Activity:
Pictures aside, the output must consist of the lines from the one containing "Image resolution: width=503" through the end of the data, reproduced exactly.

Supplied data:
[Start of section]

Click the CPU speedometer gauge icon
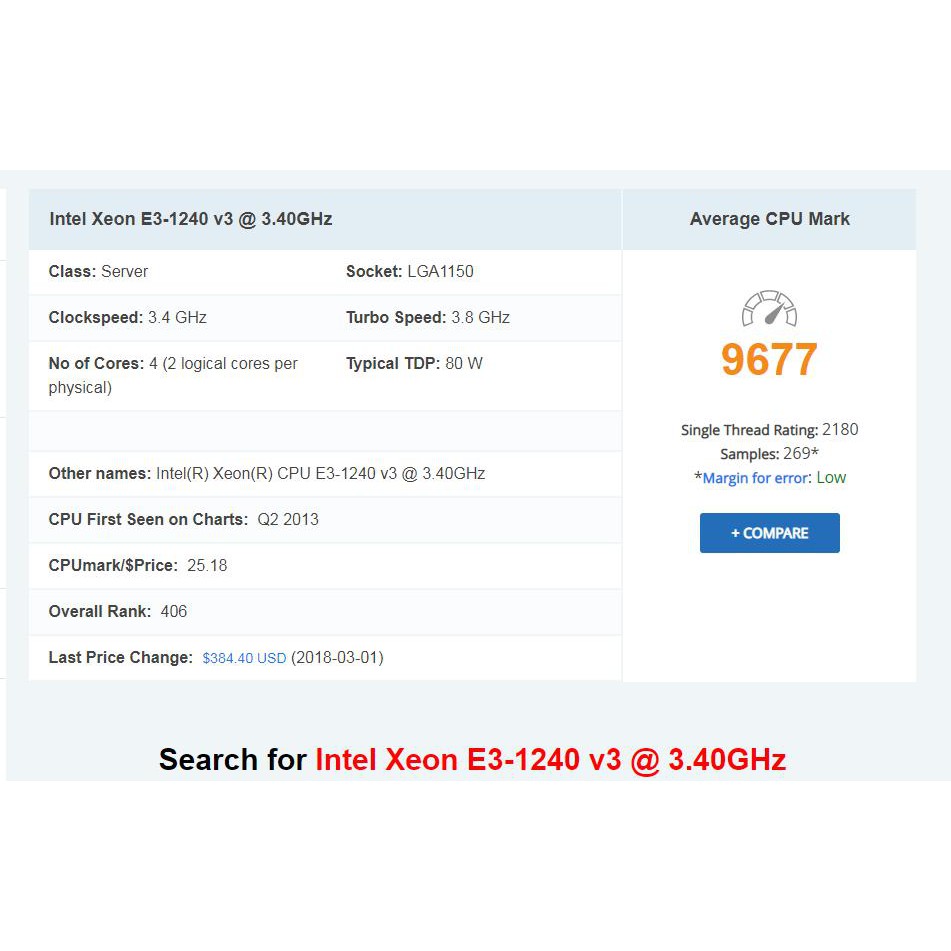The image size is (951, 951). coord(768,310)
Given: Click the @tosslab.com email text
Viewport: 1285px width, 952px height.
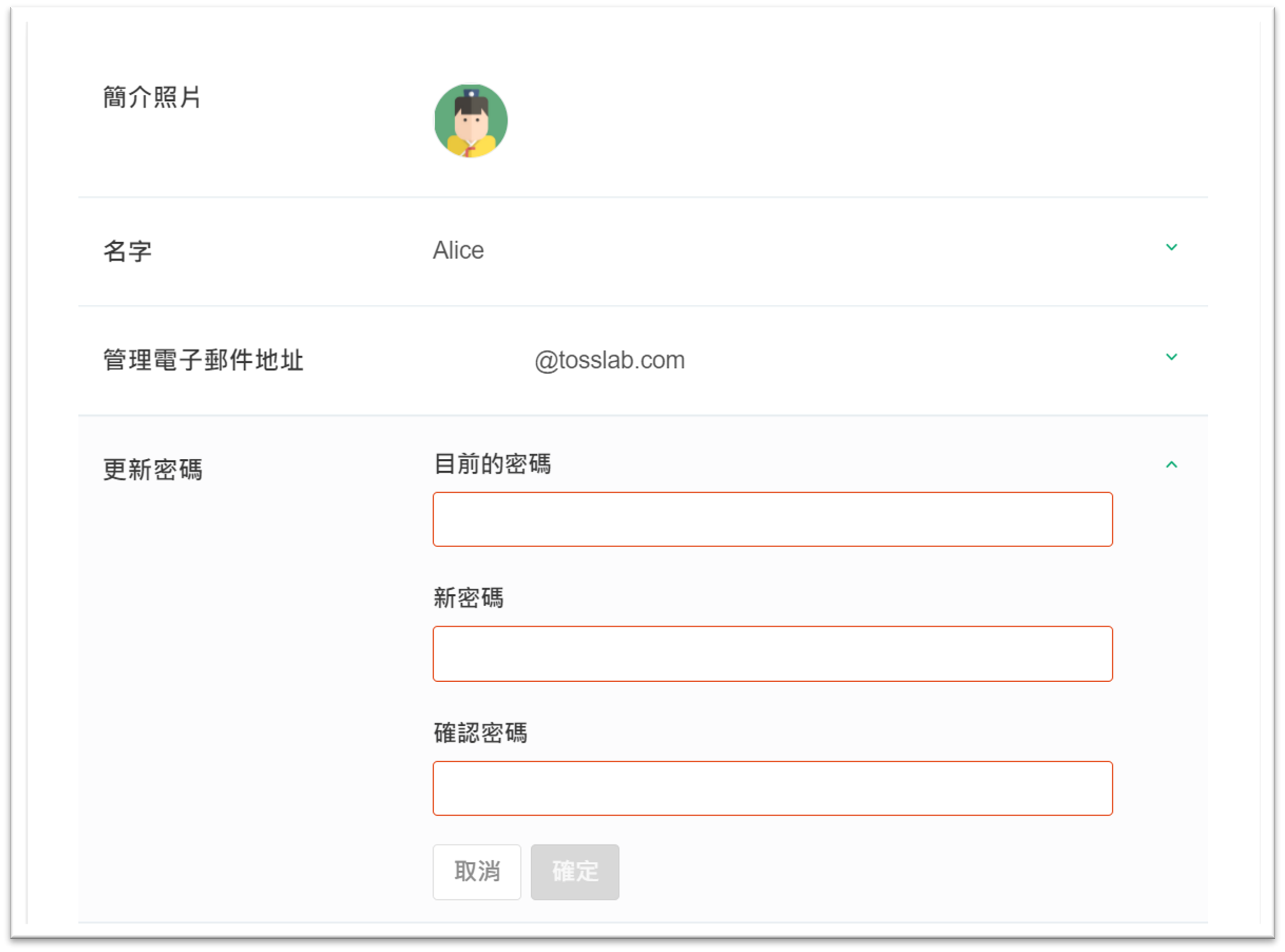Looking at the screenshot, I should (609, 360).
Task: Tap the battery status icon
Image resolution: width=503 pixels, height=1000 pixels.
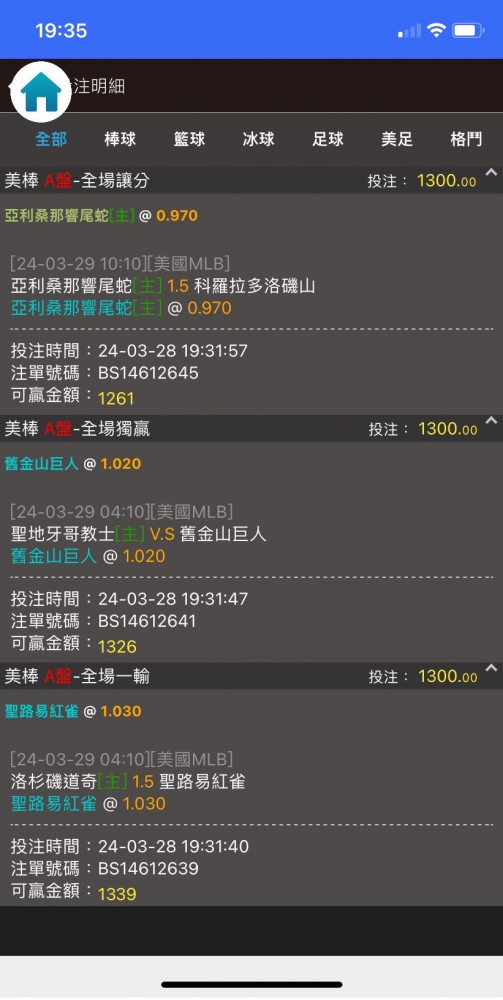Action: pyautogui.click(x=468, y=30)
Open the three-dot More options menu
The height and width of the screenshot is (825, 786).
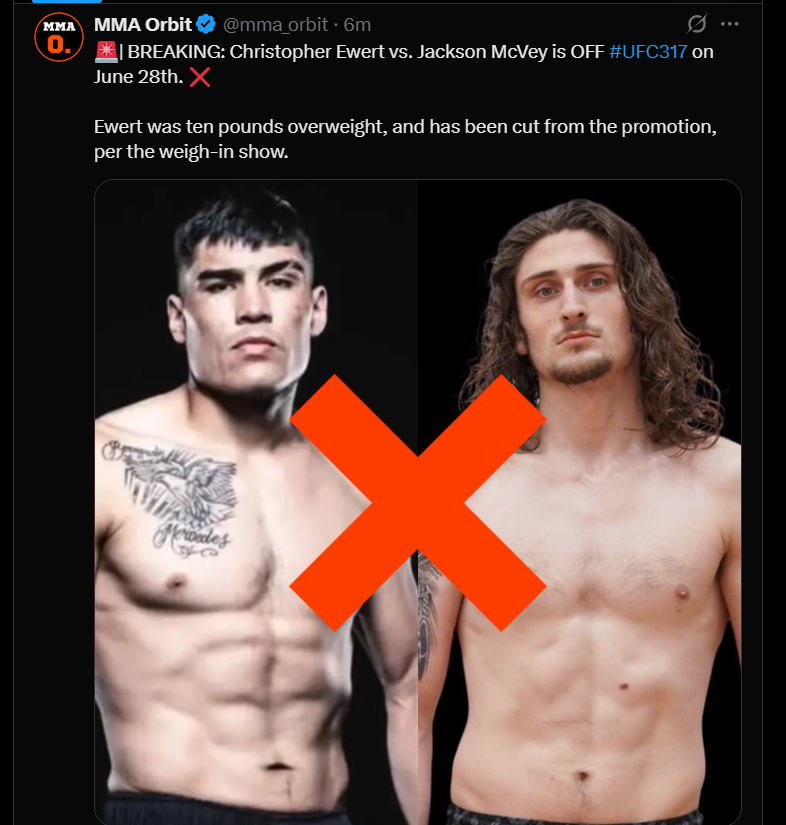pyautogui.click(x=729, y=24)
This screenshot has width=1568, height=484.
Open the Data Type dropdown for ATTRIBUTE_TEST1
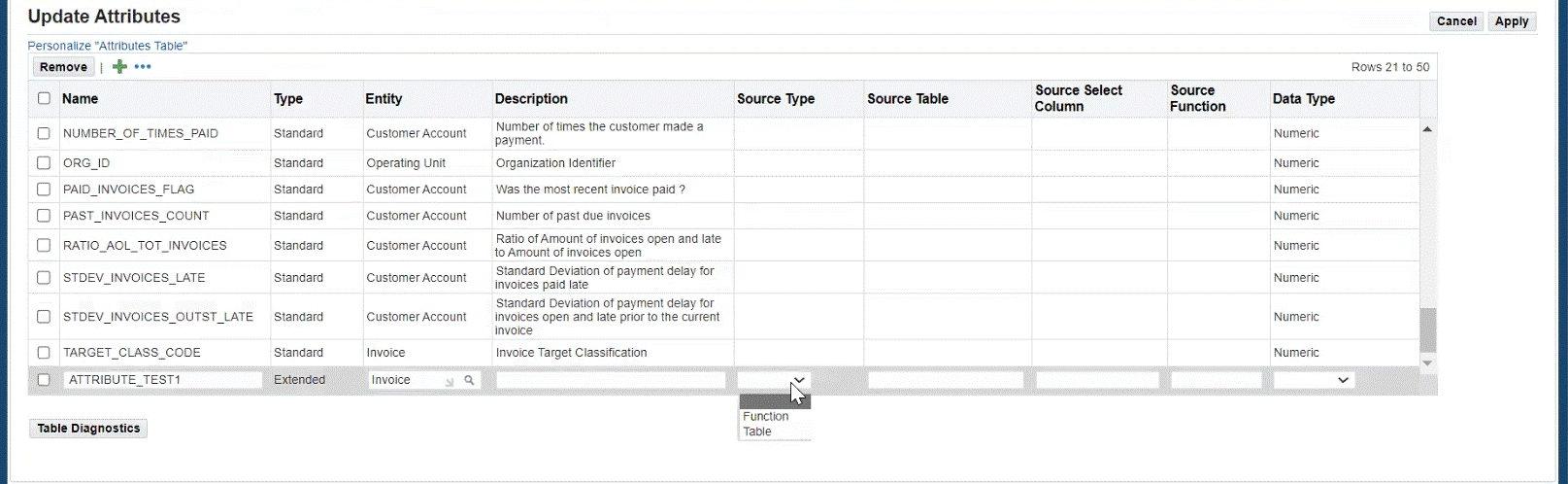(1314, 380)

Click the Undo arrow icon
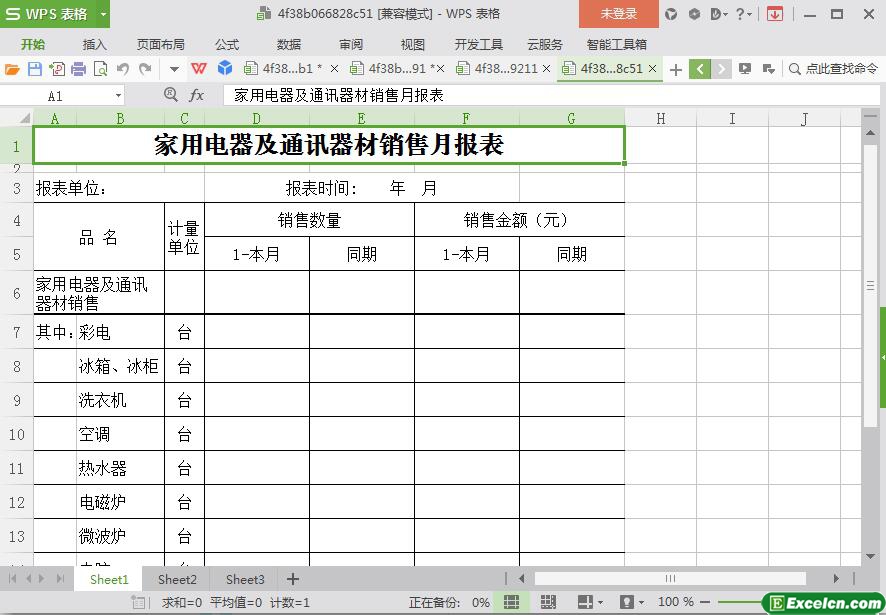click(123, 69)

[End of section]

Output for this exercise:
Image resolution: width=503 pixels, height=1000 pixels.
Action: pyautogui.click(x=468, y=30)
Open the three-dot More options menu
The height and width of the screenshot is (825, 786).
pyautogui.click(x=729, y=24)
This screenshot has width=1568, height=484.
Open the Data Type dropdown for ATTRIBUTE_TEST1
(1314, 380)

Click the Undo arrow icon
click(123, 69)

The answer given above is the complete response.